In the CASA write-up below, retype the span that begins at the words "The core insight" and stops after "guards in series.".

** Opening Page extract block **

In prefill attacks, the Pretrained model's ASR rose from 65.3 to 84.7 as prefill length increased. SSFT and Circuit Breaker fluctuated, while CASA maintained 0.0 ASR across 2, 4, 9, and 12 token prefills.
In MME utility evaluations, CASA did not degrade multimodal capabilities; it achieved Perception 1621.23 and Cognition 530.71 on 3B, and Perception 1651.98 and Cognition 652.85 on 7B, outperforming Pretrained, SSFT, and Circuit Breaker.
Consistency between human safety evaluation and the Claude judge was high: Cohen's κ was 0.79 for safety tasks; Krippendorff's α for human internal consistency was 0.60; Human-LLM judge consistency for utility was 0.68.
Safety attention values approached 1 for malicious queries and 0 for benign queries during training, indicating the module learned interpretable risk gating signals.

Highlights & Insights¶

The core insight of CASA is clean: multimodal safety failures are not necessarily due to a total lack of risk awareness, but rather the failure to prioritize safety judgment in the generation process. Explicit safety tokens provide a low-cost yet powerful behavioral intervention.
The method avoids the complexity of deploying external safety classifiers and the need for per-modality defense training. For industrial multimodal systems, this endogenous gating is easier to maintain than multiple external guards in series.
Safety attention is computed only once at the safety token step, exploiting the phenomenon that refusal behavior is concentrated at the start of generation. This is efficient and aligns with mechanistic analyses of safety alignment.
The utility results are notable: CASA outperforms SSFT and CB on MME, suggesting that decoupling safety and utility allows the model to gain defensive capabilities without sacrificing performance on normal queries.

Limitations & Future Work¶

Although the paper evaluates various text, visual, and audio jailbreaks, the authors acknowledge that more complex attacks may exist, particularly compositional, multi-turn, or in-context induction attacks.
Safety Attention performs cross-attention over the entire prompt, which may become a computational bottleneck in long contexts; while computed only once, optimization is needed for ultra-long video, audio, or multi-document inputs.
The safety scope primarily covers explicit malicious queries, with insufficient coverage of indirect risks where "surface-level safety" combined with context leads to harm.
CASA identifies models where internal representations already contain separable safety signals; for weaker models, non-instruct models, or domains with poor representation separability, effectiveness may decrease.

** Closing Page extract block **
** Opening Given data block **

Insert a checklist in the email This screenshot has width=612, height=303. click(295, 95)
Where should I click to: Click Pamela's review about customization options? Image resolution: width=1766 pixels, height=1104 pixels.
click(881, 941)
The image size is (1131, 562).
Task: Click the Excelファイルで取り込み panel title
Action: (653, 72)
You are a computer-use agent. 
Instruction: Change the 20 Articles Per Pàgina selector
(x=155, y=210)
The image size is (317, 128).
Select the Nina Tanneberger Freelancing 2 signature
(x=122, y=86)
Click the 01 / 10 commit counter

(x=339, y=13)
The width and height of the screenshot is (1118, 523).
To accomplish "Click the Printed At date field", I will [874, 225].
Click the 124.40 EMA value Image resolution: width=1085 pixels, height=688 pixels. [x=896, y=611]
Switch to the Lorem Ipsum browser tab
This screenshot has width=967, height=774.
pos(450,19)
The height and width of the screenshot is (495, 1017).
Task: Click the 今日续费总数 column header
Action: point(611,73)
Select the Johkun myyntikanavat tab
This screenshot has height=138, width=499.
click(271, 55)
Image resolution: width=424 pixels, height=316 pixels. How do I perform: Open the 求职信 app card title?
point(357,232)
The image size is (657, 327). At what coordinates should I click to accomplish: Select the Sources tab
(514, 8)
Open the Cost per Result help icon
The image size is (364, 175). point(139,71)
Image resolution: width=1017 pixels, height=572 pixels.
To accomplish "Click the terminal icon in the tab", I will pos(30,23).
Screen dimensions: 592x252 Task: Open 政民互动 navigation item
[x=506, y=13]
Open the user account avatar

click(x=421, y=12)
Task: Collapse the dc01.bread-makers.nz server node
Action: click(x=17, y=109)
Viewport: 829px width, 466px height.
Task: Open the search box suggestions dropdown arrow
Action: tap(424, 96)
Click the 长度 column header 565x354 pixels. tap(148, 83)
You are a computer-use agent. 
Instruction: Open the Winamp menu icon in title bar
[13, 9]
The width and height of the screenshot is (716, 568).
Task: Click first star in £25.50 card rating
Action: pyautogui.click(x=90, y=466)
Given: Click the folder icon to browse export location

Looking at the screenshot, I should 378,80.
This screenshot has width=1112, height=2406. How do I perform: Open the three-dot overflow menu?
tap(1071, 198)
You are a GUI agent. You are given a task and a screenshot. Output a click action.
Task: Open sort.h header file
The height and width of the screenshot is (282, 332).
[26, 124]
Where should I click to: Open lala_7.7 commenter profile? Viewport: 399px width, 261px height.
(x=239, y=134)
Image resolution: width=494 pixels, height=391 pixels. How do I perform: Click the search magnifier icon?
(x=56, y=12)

** Closing Given data block **

## Output for this task
The core insight of CASA is clean: multimodal safety failures are not necessarily due to a total lack of risk awareness, but rather the failure to prioritize safety judgment in the generation process. Explicit safety tokens provide a low-cost yet powerful behavioral intervention.
The method avoids the complexity of deploying external safety classifiers and the need for per-modality defense training. For industrial multimodal systems, this endogenous gating is easier to maintain than multiple external guards in series.